I guess the malicious code in the header starts with a php declaration
<?php
The you probably will see something like this: #336698 followed by a javascript call and a lot of encoded characters. Delete everything.
THEN you will probably find malicious code in the top of your htaccess, starting and ending with something like this: #336698. Delete everything.
Further action:
Change password to your control panel, database user (make them STRONG) and of course your admin account. Generate a new salt code and change in wp-config.
Then you will probably find a lot of php.ini files in almost every folder. Delete them. Your will also find php_errorlog(s) scatterede around. Delete them.
Then you must re-download wordpress and your theme and your plugins. Start with your theme. Delete every file and upload fresh files. Do the same with wordpress, but be sure that your don’t delete your wp-config. Then do the same with plugins. Deactivate and delete and re-upload and activate.
Open your wp-config and compare it with the sample wp-config. Any BIG differences? Be sure that no malicious code is left.
Delete ALL .TXT and readme.html and liscence-files. (They provide hackers with detailed information about the versions of your wordpress and plugins, so they can use known vulnerabilities in order to destroy your site).
THEN you should add some serious htaccess-rules. Read more here:
http://www.netmagazine.com/tutorials/protect-your-wordpress-site-htaccess
OR you could install some security plugins like bulletproof security or wordfence.

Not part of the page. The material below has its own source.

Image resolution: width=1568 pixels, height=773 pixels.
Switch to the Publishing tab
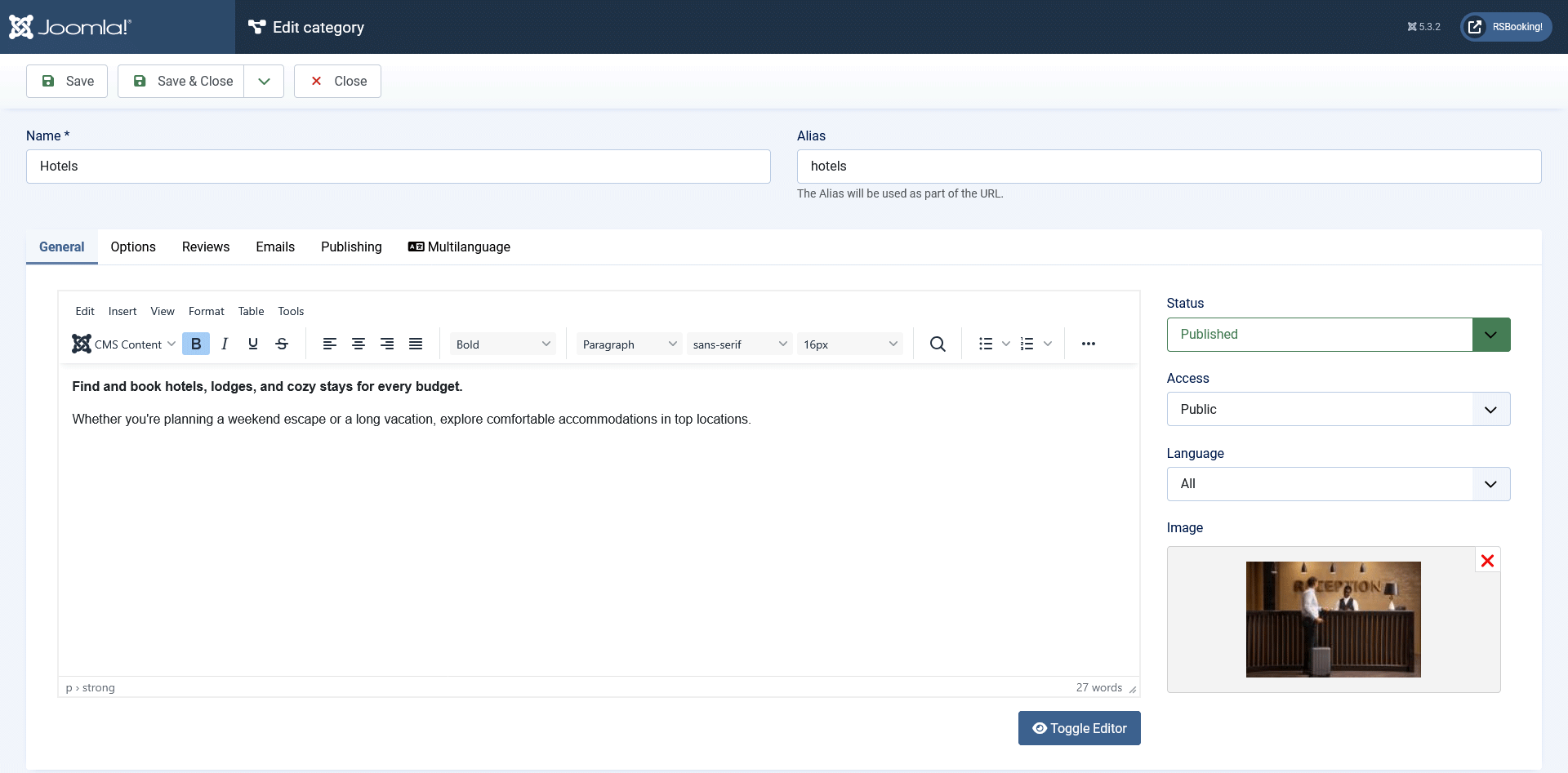pyautogui.click(x=351, y=247)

Go for the pro verisons, it will not cost you antyhing compared to the time and hassle spent on cleaning your site.
With all these tasks accomplished, everything might be fine. For the future: Be SURE that you ALWAYS have the latest WP running and that you ALWAYS have the latest versions of plugins. When an update is ready, you should install it immediately.
Moderator
Jan Dembowski
(@jdembowski)
Forum Moderator and Brute Squad
Delete ALL .TXT and readme.html and liscence-files. (They provide hackers with detailed information about the versions of your wordpress and plugins, so they can use known vulnerabilities in order to destroy your site).
That can’t hurt but it won’t help. Weaknesses are probed regardless of the existence of those readme.txt or html files so if the exploitable code is there then performing those actions will be meaningless.

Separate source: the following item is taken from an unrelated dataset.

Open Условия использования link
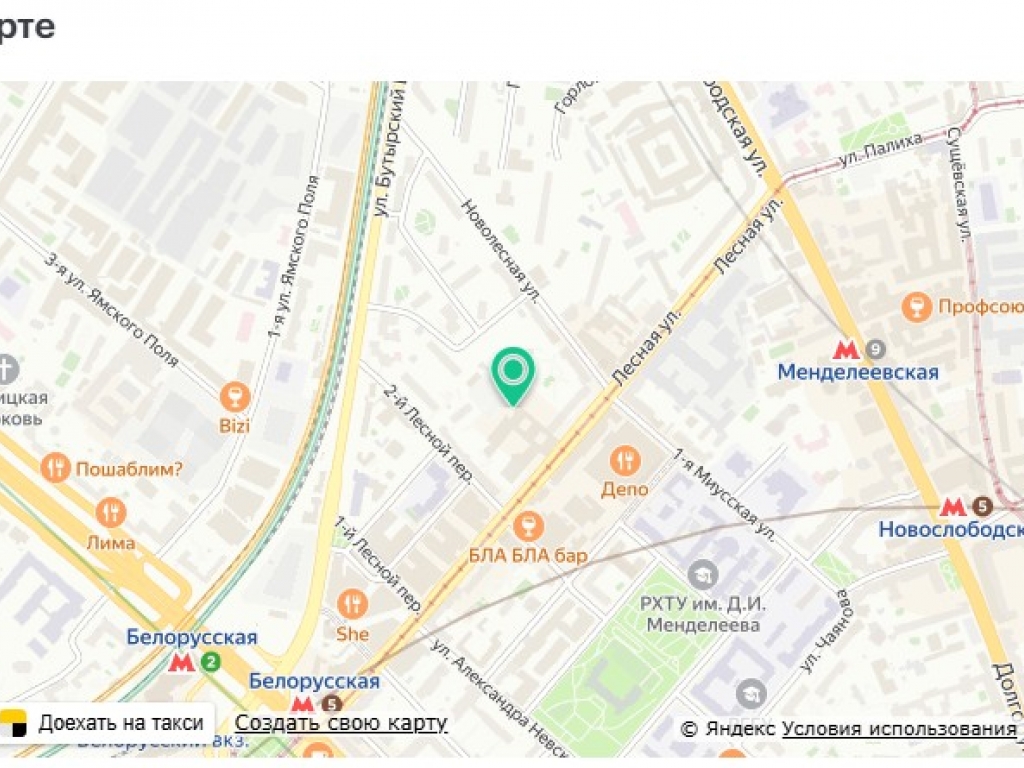The width and height of the screenshot is (1024, 768). tap(899, 729)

It’s like when people attempt to remove the version numbers on their WordPress installation. That’s the same as covering your eyes and saying the bad guys can’t see you. 😉
If you want to harden your WordPress installation then give this a good read.
http://codex.wordpress.org/Hardening_WordPress
For delousing your installation when you’ve been hacked give the usual reading material a look.
http://codex.wordpress.org/FAQ_My_site_was_hacked
http://wordpress.org/support/topic/268083#post-1065779
http://smackdown.blogsblogsblogs.com/2008/06/24/how-to-completely-clean-your-hacked-wordpress-installation/
http://ottopress.com/2009/hacked-wordpress-backdoors/
Additional Resources:
http://sitecheck.sucuri.net/scanner/
http://www.unmaskparasites.com/
http://blog.sucuri.net/2012/03/wordpress-understanding-its-true-vulnerability.html
http://www.studiopress.com/tips/wordpress-site-security.htm
Sure, I only told it an easier way. I did as I mentioned, and I got rid of the infections.
And I will never again hesitate to upgrade.